Records provided:
#####

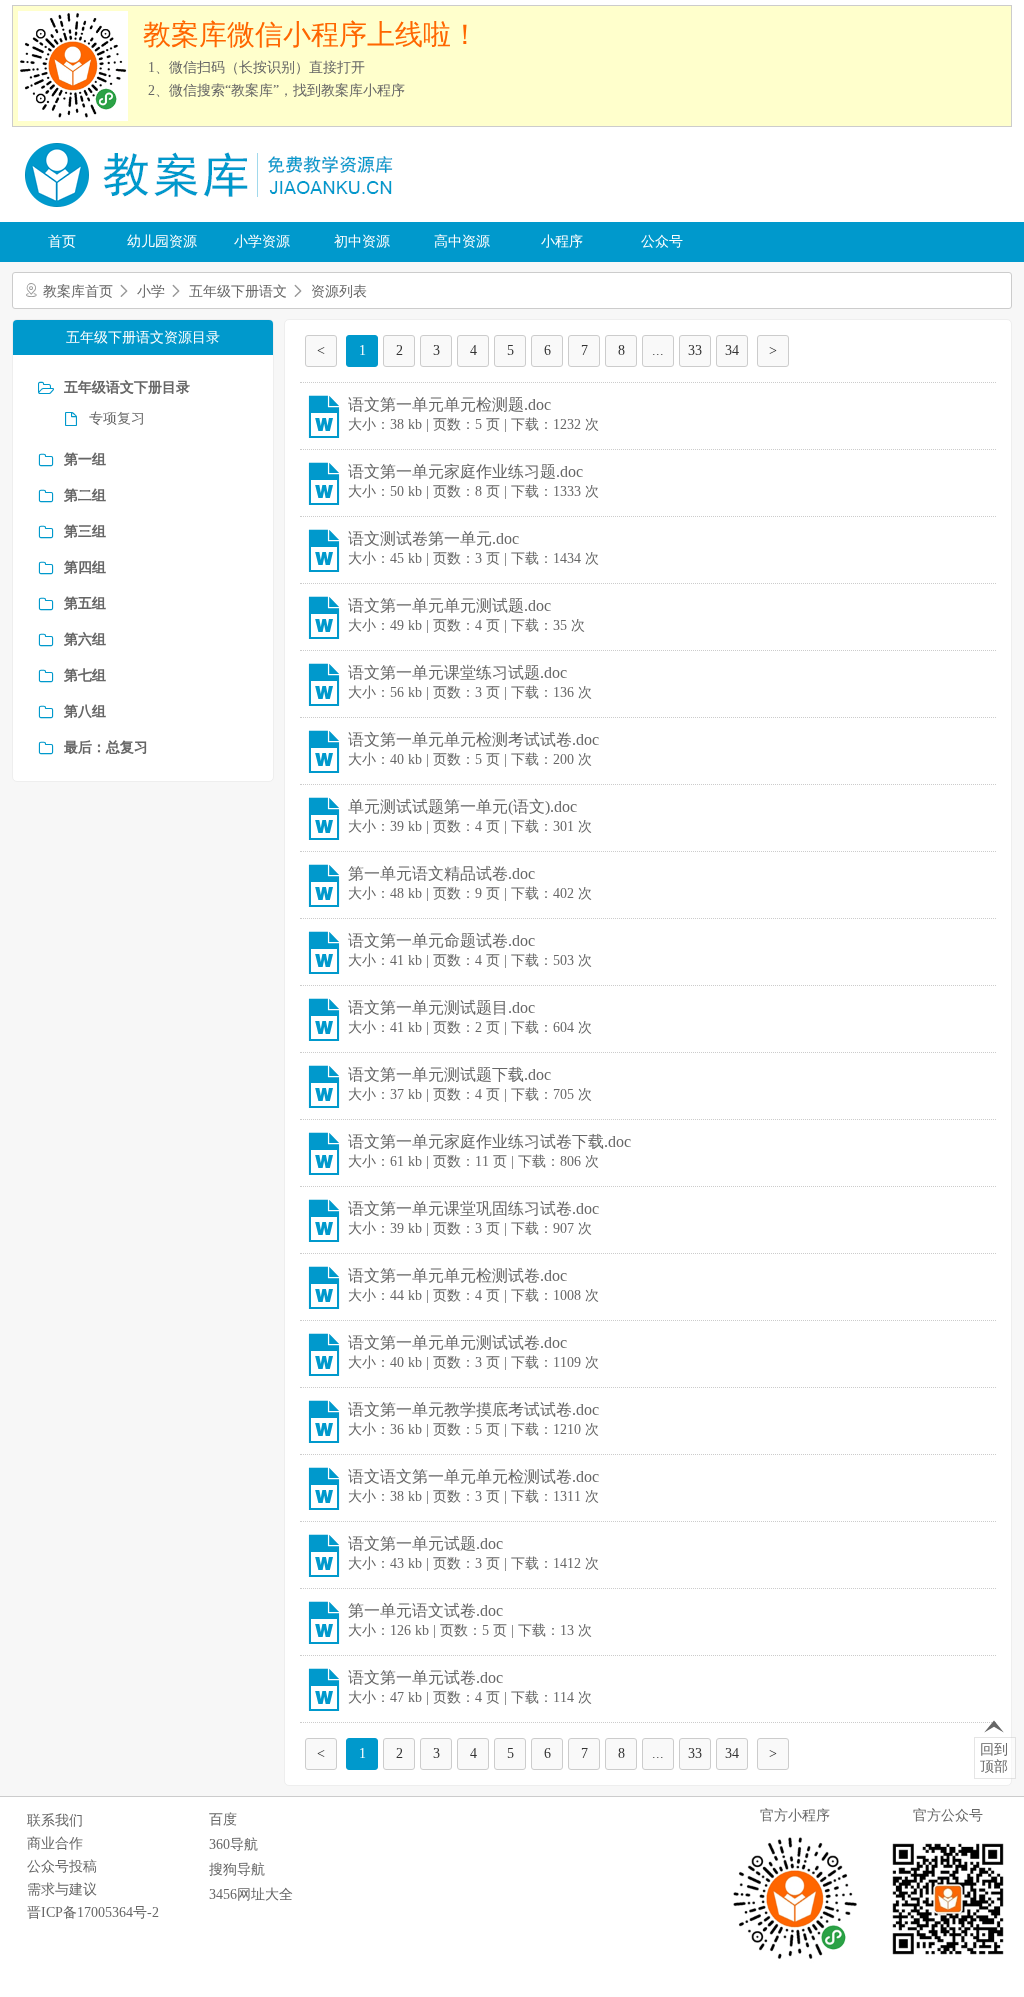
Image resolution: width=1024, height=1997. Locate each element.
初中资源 (362, 241)
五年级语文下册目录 (127, 387)
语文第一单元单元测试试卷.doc (457, 1342)
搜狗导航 (237, 1869)
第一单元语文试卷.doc (425, 1610)
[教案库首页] (212, 214)
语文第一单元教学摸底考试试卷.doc (473, 1409)
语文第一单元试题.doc (425, 1543)
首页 (62, 241)
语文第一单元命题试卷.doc (441, 940)
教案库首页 (78, 291)
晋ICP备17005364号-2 (93, 1912)
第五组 (85, 603)
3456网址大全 (251, 1894)
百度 (223, 1819)
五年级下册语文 (238, 291)
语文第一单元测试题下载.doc (449, 1074)
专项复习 (117, 418)
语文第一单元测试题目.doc (441, 1007)
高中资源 (462, 241)
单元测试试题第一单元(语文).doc (462, 806)
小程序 (562, 241)
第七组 (85, 675)
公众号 (662, 241)
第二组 (85, 495)
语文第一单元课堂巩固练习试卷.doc (473, 1208)
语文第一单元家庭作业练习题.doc (465, 471)
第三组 (85, 531)
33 (695, 350)
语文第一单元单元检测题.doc (449, 404)
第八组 (85, 711)
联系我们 (55, 1820)
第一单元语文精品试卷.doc (441, 873)
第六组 (85, 639)
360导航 (233, 1844)
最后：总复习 (106, 747)
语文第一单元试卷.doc (425, 1677)
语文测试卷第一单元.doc (433, 538)
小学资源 (262, 241)
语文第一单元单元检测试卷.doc (457, 1275)
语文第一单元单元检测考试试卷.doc (473, 739)
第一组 (85, 459)
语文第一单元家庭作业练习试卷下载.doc (489, 1141)
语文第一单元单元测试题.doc (449, 605)
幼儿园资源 (162, 241)
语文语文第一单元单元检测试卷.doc (473, 1476)
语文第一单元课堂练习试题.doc (457, 672)
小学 (151, 291)
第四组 (85, 567)
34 (732, 350)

#####

Required work: Print every entry exactly as written, without the pictures.

Response:
Image resolution: width=1024, height=1997. Locate each element.
初中资源 (362, 241)
五年级语文下册目录 (127, 387)
语文第一单元单元测试试卷.doc (457, 1342)
搜狗导航 (237, 1869)
第一单元语文试卷.doc (425, 1610)
[教案库首页] (212, 214)
语文第一单元教学摸底考试试卷.doc (473, 1409)
语文第一单元试题.doc (425, 1543)
首页 (62, 241)
语文第一单元命题试卷.doc (441, 940)
教案库首页 (78, 291)
晋ICP备17005364号-2 (93, 1912)
第五组 (85, 603)
3456网址大全 (251, 1894)
百度 (223, 1819)
五年级下册语文 (238, 291)
语文第一单元测试题下载.doc (449, 1074)
专项复习 (117, 418)
语文第一单元测试题目.doc (441, 1007)
高中资源 (462, 241)
单元测试试题第一单元(语文).doc (462, 806)
小程序 (562, 241)
第七组 (85, 675)
公众号 (662, 241)
第二组 (85, 495)
语文第一单元课堂巩固练习试卷.doc (473, 1208)
语文第一单元家庭作业练习题.doc (465, 471)
第三组 (85, 531)
33 (695, 350)
语文第一单元单元检测题.doc (449, 404)
第八组 (85, 711)
联系我们 (55, 1820)
第一单元语文精品试卷.doc (441, 873)
第六组 (85, 639)
360导航 (233, 1844)
最后：总复习 (106, 747)
语文第一单元试卷.doc (425, 1677)
语文测试卷第一单元.doc (433, 538)
小学资源 (262, 241)
语文第一单元单元检测试卷.doc (457, 1275)
语文第一单元单元检测考试试卷.doc (473, 739)
第一组 (85, 459)
语文第一单元家庭作业练习试卷下载.doc (489, 1141)
语文第一单元单元测试题.doc (449, 605)
幼儿园资源 (162, 241)
语文语文第一单元单元检测试卷.doc (473, 1476)
语文第一单元课堂练习试题.doc (457, 672)
小学 (151, 291)
第四组 (85, 567)
34 (732, 350)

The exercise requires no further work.